Writing does not come by chance

By Alier Kingdom

I am not of the opinion that I write well. But because I keep being asked how I developed my writing skills. Let me tell you a short story.

Back in the days when I was in my last years of Secondary School. My father was a known businessman and owned a kiosk within Malakia main Market in Nimule, inside the kiosk I used to sell mixed goods including paraffin. Just so that you know, I used to help my father in that kiosk. But that’s besides the point. I am not talking about how much we used to make as a profit but I was a card-carrying subscriber of Daily monitor and Sudan Mirror newspapers during my time in that kiosk. Every morning, before I opened that kiosk, I would informed the newspapers supplier, to reserve for me that day’s daily monitor and Sudan Mirror. Those days I was never really interested in political news.

I bought the Daily monitor because of that page inside the newspaper that had the Crossword and the Codeword puzzles. My cousin actually joked that if the Codeword puzzle was to be sold separately I would be the only guy buying that paper in Nimule. The guy who introduced me to Crossword and Codeword is Deng Simon Garang Tor. He is my childhood friend. If you see Deng Simon tell him I owe him a lot. He is the only reasin you will see me writing here.

I loved those two puzzles, the Crossword and the Codeword. They introduced me to jargon, sharpened my comprehension skills, kept me at par with the rest of the world. I would solve them in record time it was unbelievable. Later on I bought a scrabble Board – the only board game I can win a medal in if I was to pit my wits with the best in the business. Nimule town those years had no bookshop, so those puzzles was the closest I came to catching up in English grammar.

Also. A big shoutout to my Fulla classmates. Deng Simon, Nhial Daniel, Malith Johns, Makwei Achol Thiong, Mabior Philip Mach, Kur Aleu Deng, Duot Atemde Juach Mabiong, Malek Mayen, our English language teacher Ustaz Mayom Nyok Deng. Before I could make it to the kiosk to help my father, it was at motoyo netwball playing ground under the then mango tree where I often went to read the Daily Newspapers. Deng would smuggle his father’s or cousin’s newspaper out of his reach whenever he came home with it, and he would invite me over to read it with them at the playing ground. We would fill the puzzles under the mango tree.

I also loved Jon Pen columns (Master tale teller), Victor Lugala (shoes shinner) and Atem Yak Atem (Far away from war) from the Sudan Mirror. You wouldn’t miss it for the world. Whispers was still alive and writing hilarious pieces in there too. There’s a generation who did not read Sudan Mirror. they don’t know what they missed. If you see Jon Penn, Victor Lugala or Atem Yak, big them up, big time!

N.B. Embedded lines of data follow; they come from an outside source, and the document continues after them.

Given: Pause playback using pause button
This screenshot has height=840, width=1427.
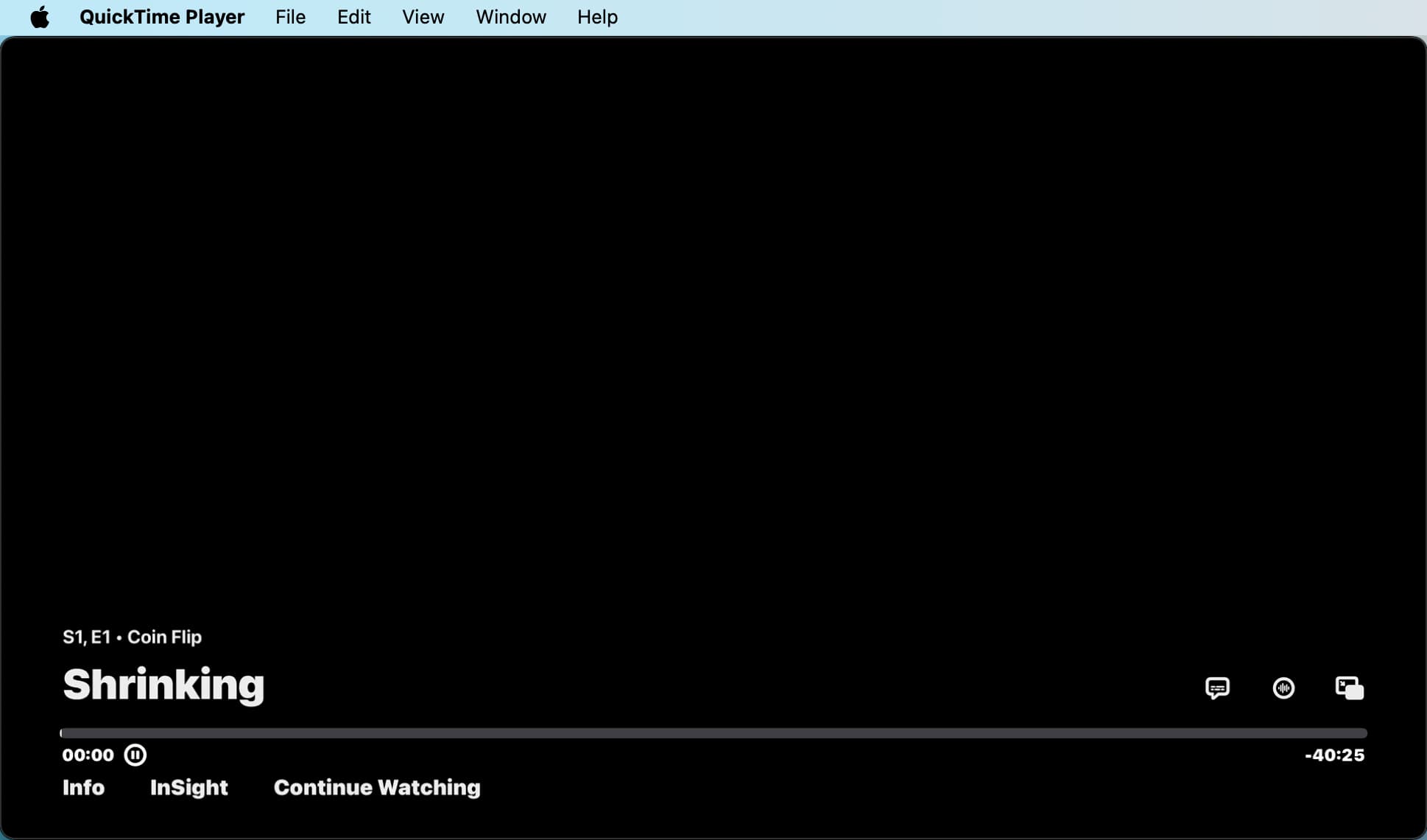Looking at the screenshot, I should click(135, 755).
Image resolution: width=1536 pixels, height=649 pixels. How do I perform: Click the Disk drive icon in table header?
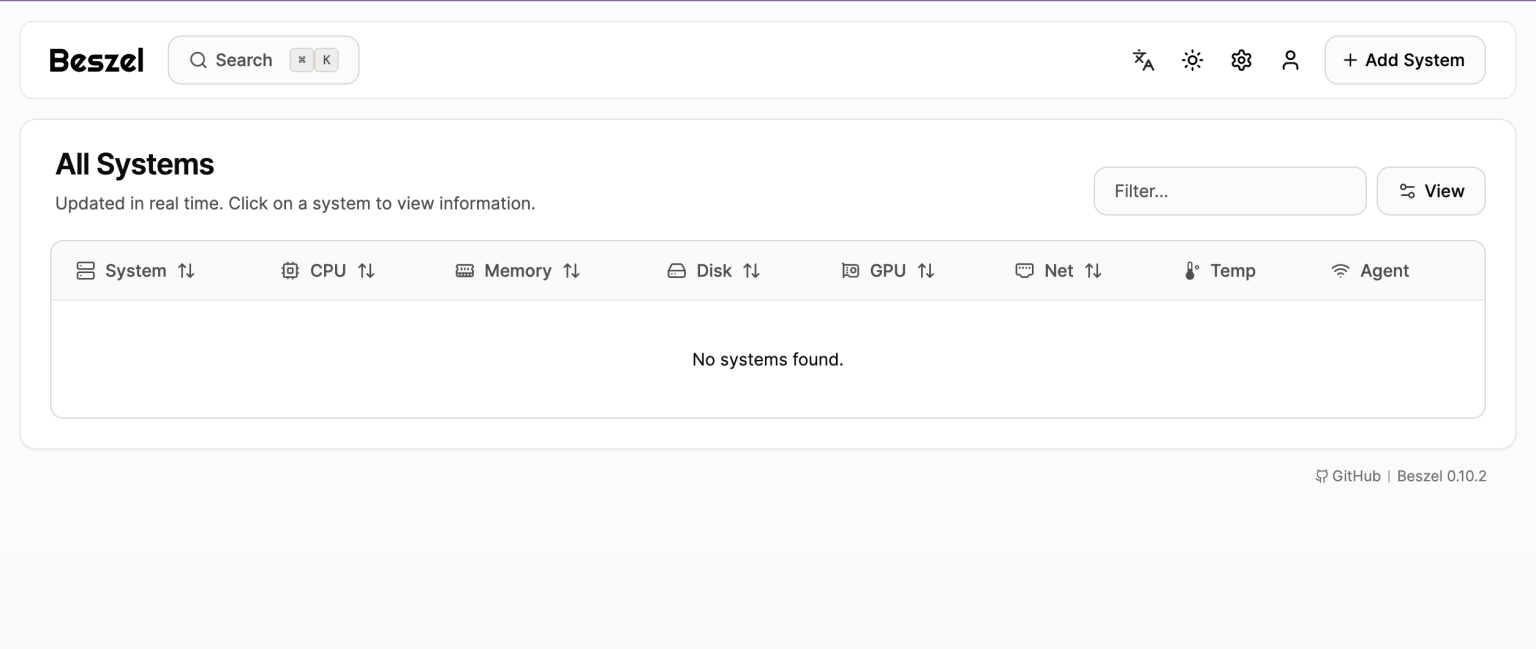click(677, 270)
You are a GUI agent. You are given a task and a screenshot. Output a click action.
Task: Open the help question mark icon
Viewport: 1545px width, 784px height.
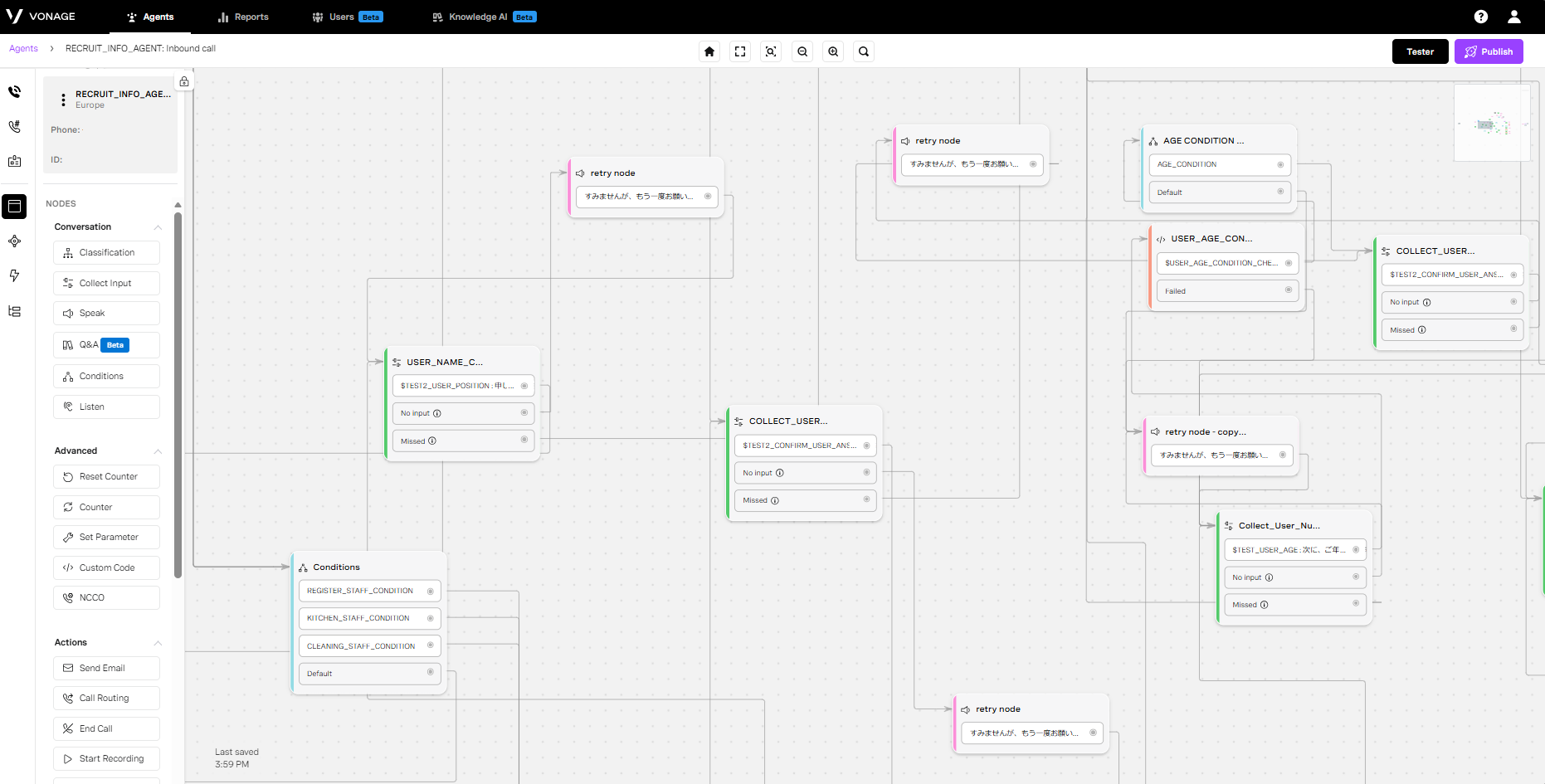pyautogui.click(x=1481, y=17)
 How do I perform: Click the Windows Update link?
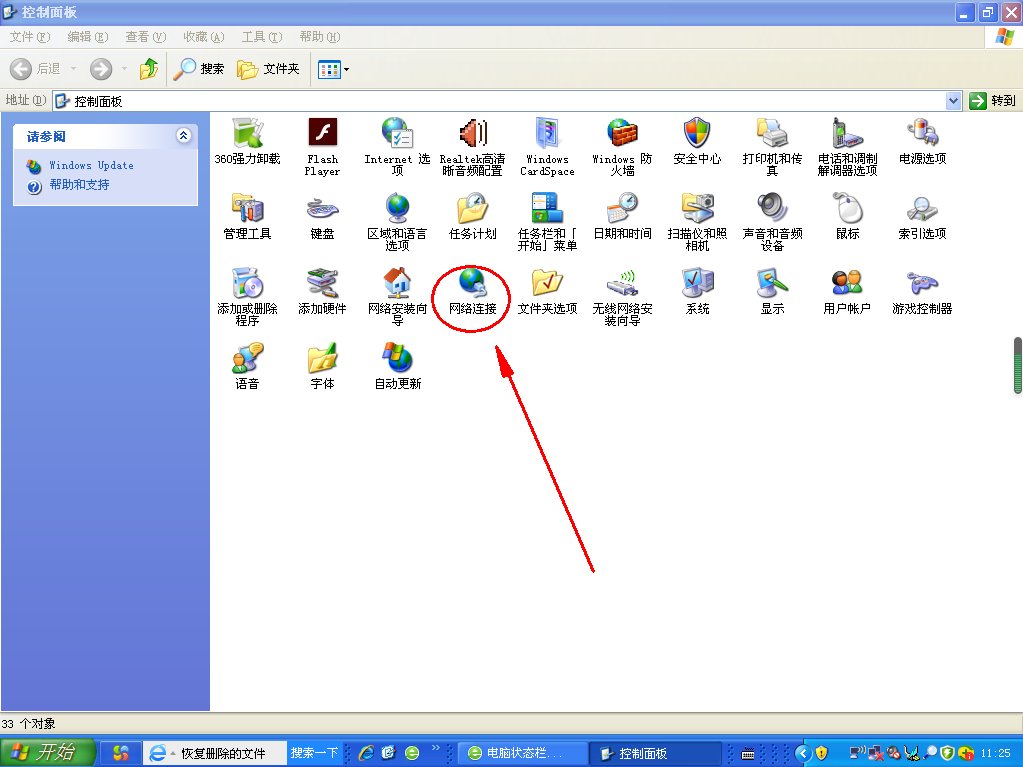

The point I am making here is that writing does not come by chance. You have to take initiative. You have to spare time to discover new knowledge. You have to read. You have to write. You have to have a circle of friends to keep you on toes. That circle has to share in your interest. When I came to Juba, I developed a small circle of friends who like reading and writing like I do. I will not mention them here all. They know themselves. Raan Paan-Jieng, Wenne Madyt Dengs, Mony Adau Në Kuduum, Yak Jacob Maluak and Biar Amotchiir top the list.

These people have been extremely resourceful to me. They’re book hunters. They spend more time in bookshops than any other social place. They hunt for book bargains. They hunt for fresh titles on the book shelves. They speed read books before they buy them. They advise on which book is best for which study area. If you want to know about the Rwanda Genocide, they have a recommendation. If you want to know more about the Obama White House, they have a recommendation. If you want to know why grasshoppers have green blood while cockroaches have white blood, they have a recommendation. These guys belong to what we are now calling a Book Club. If you want to write well, you have to read well. And for you to read well, you need a Book Club of your own.